Book #07

Memphis by Tara M. Stringfellow

In the summer of 1995, ten-year-old Joan, her mother, and her younger sister flee her father's violence, seeking refuge at her mother's ancestral home in Memphis. Half a century ago, Joan's grandfather built this majestic house in the historic Black neighborhood of Douglass--only to be lynched days after becoming the first Black detective in Memphis. This wasn't the first time violence altered the course of Joan's family's trajectory, and she knows it won't be the last. Longing to become an artist, Joan pours her rage and grief into sketching portraits of the women of North Memphis--including their enigmatic neighbor Miss Dawn, who seems to know something about curses.

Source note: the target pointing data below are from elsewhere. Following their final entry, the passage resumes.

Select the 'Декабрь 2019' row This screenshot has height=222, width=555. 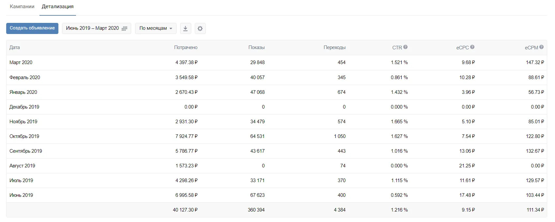[x=24, y=107]
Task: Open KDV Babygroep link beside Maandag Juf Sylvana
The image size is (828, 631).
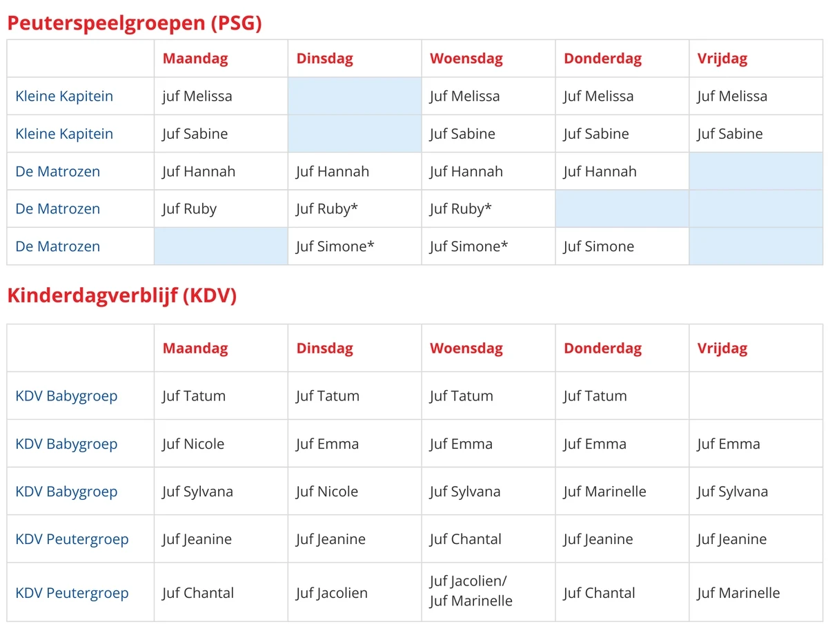Action: 66,492
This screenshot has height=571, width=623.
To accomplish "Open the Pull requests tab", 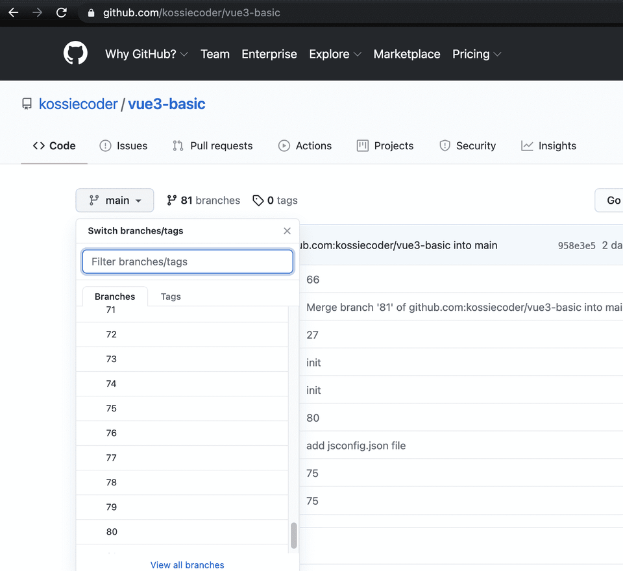I will (212, 146).
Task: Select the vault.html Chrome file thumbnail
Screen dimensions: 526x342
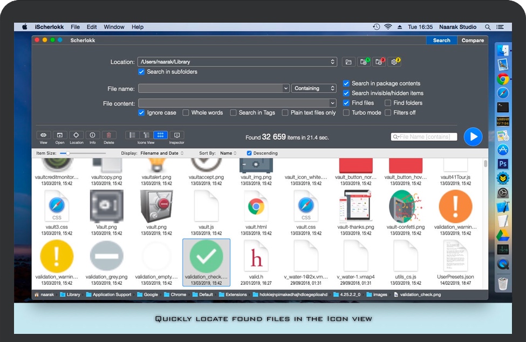Action: 256,207
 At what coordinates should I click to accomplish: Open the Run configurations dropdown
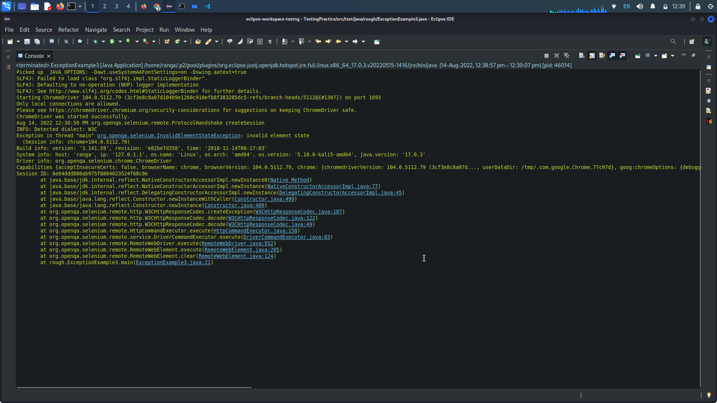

Unfolding over seventy years through a chorus of voices, Memphis weaves back and forth in time to show how the past and future are forever intertwined. It is only when Joan comes to see herself as a continuation of a long matrilineal tradition--and the women in her family as her guides to healing--that she understands that her life does not have to be defined by vengeance. That the sole weapon she needs is her paintbrush.

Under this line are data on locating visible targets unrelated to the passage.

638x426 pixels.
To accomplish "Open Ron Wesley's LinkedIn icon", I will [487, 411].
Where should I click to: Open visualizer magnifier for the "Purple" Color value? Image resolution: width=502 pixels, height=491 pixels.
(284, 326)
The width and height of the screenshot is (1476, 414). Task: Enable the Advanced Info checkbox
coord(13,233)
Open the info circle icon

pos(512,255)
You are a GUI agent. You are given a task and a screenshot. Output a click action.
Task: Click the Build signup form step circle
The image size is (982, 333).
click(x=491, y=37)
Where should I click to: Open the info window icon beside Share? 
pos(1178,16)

This is a beautiful celebration of the power and strength of black women. Stringfellow paints a picture of the women of the North family, spanning three generations. We see their joys and tragedies, some seeming to repeat themselves, and witness these women continually applying resilience and solidity to protect themselves from a world which threatens their safe existence.

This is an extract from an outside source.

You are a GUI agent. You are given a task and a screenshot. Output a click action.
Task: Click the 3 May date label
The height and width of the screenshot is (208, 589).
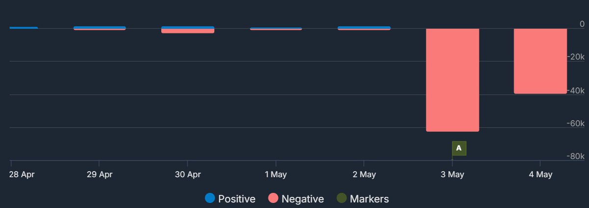coord(452,175)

Stringfellow’s characterisation here was my favourite thing of all. Yes, she gives us these strong women, but we’re also shown how this world affects them, how it judges and belittles them, and how the world itself has forced them into strength. Each of these women are so diverse in personality, brimming with their own desires and motivations, with their longings and regrets. We see their community, their coming together, their deep understanding of each other. It’s truly beautiful, a novel full of life and vivid pictures.

There’s so much heartbreak and woe here, mixed in with love and protection, all of it important to read and understand, particularly as a white woman. Memphis seems to have burrowed its way directly into my heart; it’s such an important and powerful novel for all of us to either learn from, or to relate to.